= Complete the following =
1/ Translate this sentence from the text on methane formation into Spanish: "They zoomed in on the action within the enzyme, known as methyl-coenzyme M reductase."
2/ Answer these questions using the text on methane formation:
(a) By how many times did the researchers slow down the reaction?
(b) What is the name of the enzyme the team modeled computationally?
(c) Compared with the methyl radical, how much energy did one of the other intermediates require to make?
3/ Go on with the text on methane formation, starting after its final sentence.

= Document text =
In this path to methane, the nickel atom bonds to a sulfur atom in coenzyme M rather than the methyl group. This knocks the methyl away and sends it off sans an electron. Hungry and irritated, the methyl radical immediately snags a hydrogen atom from coenzyme B, generating methane.
Process of elimination
To find out which mechanism was correct, the U-M/PNNL band of researchers came up with a way to rule out one or the other. The first thing they had to do was slow down the reaction. They slowed it down a thousand times by hobbling the second half of the path to methane, after the intermediate came alive. Doing so let the intermediate build up.
Then, they performed a biochemical analysis called electron paramagnetic resonance spectroscopy at Michigan that allowed them to distinguish between the two intermediate molecules. If the reaction created the methyl-nickel molecule, methyl-nickel would show up as a blip on their instruments. If the reaction created a methyl radical that sauntered off, the molecule remaining with the protein—nickel bound to coenzyme M—would not register at all.
The team found no blip in the EPR profile of the post-reaction products, making the most likely intermediate the methyl radical. But, to be sure, the team performed additional biochemical analyses that ruled out other potential molecules. They also performed another biochemical test and showed that the structure of the major intermediate was the nickel stuck to coenzyme M, the expected result if the reactions took the methyl radical path.
“The impact of radicals on living matter, such as biological material, can be devastating, and involvement of a methyl radical, one of the most unstable radicals, is truly surprising,” Raugei said. “For this to happen and make methane 100 percent of the time, the protein has to perform and control this reaction with an extremely high degree of precision, placing that methyl radical specifically beside only one atom—the hydrogen atom bound to the sulfur of coenzyme B.”
To further substantiate their results, the team modeled the reaction computationally. They zoomed in on the action within the enzyme, known as methyl-coenzyme M reductase.
“We found that the methyl radical required the least amount of energy to produce, making that mechanism the frontrunner yet again,” said Bojana Ginovska, a computational scientist part of the PNNL team.
In fact, one of the other intermediates required three times as much energy to make, compared to the methyl radical, clearly putting it out of the running.

Collected data:
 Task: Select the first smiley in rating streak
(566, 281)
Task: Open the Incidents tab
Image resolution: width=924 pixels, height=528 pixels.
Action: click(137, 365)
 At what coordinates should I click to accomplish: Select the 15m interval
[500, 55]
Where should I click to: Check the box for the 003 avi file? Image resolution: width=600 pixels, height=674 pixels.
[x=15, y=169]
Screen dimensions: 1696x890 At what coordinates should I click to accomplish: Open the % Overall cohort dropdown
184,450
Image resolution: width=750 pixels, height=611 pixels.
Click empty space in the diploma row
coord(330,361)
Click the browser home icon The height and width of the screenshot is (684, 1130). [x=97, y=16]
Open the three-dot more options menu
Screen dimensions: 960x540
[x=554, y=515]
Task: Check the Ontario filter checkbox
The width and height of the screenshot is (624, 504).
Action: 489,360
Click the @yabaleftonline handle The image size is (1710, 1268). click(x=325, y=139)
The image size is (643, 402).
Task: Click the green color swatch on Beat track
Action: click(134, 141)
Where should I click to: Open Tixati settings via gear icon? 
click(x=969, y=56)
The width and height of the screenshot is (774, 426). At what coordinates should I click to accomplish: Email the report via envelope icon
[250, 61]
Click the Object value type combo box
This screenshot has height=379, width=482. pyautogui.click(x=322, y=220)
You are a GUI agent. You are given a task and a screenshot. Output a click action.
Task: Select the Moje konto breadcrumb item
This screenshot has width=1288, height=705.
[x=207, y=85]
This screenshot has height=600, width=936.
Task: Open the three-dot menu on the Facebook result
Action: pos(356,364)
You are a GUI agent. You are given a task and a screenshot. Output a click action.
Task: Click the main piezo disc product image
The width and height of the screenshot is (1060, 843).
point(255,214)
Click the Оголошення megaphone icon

= Results for each task =
1/ Se centraron en la acción dentro de la enzima, conocida como metil-coenzima M reductasa.

2/
(a) A thousand times.
(b) Methyl-coenzyme M reductase.
(c) Three times as much.

3/
Modeling the reaction computationally also allowed the team to look inside the reductase. Experiments showed that the reaction happens faster at higher temperatures and why: Parts of the protein that helped move the reaction along would move the nickel closer to the methyl-coenzyme M. Shorter distances allowed things to happen faster.
The team used supercomputing resources at two DOE scientific user facilities: EMSL, the Environmental Molecular Sciences Laboratory at PNNL, and NERSC, the National Energy Research Computing Center at Lawrence Berkeley National Laboratory.
The results might help researchers, including Ragsdale and Raugei, learn to control methane synthesis—either in the lab or in bacteria that make it in places like the Arctic—and how to break it down.
“Nature has designed a protein scaffold that works very precisely, efficiently and rapidly, taking a simple methyl group and a seemingly innocent hydrogen atom and turning it into methane as well as running that reaction in both directions,” Ragsdale said. “Now how can chemists design a scaffold to achieve similar results?”
Raugei said that it would be a major breakthrough if they were able to devise a biomimetic strategy to activate methane, which means to turn it into more useful fuels.
“If nature figured out how to do it in mild conditions, then perhaps we can devise an inexpensive way to design catalysts to convert methane into liquid fuels like we use in our vehicles and jets,” he said.
This work was supported by the Department of Energy Offices of Science (BES) and ARPA-E (TT).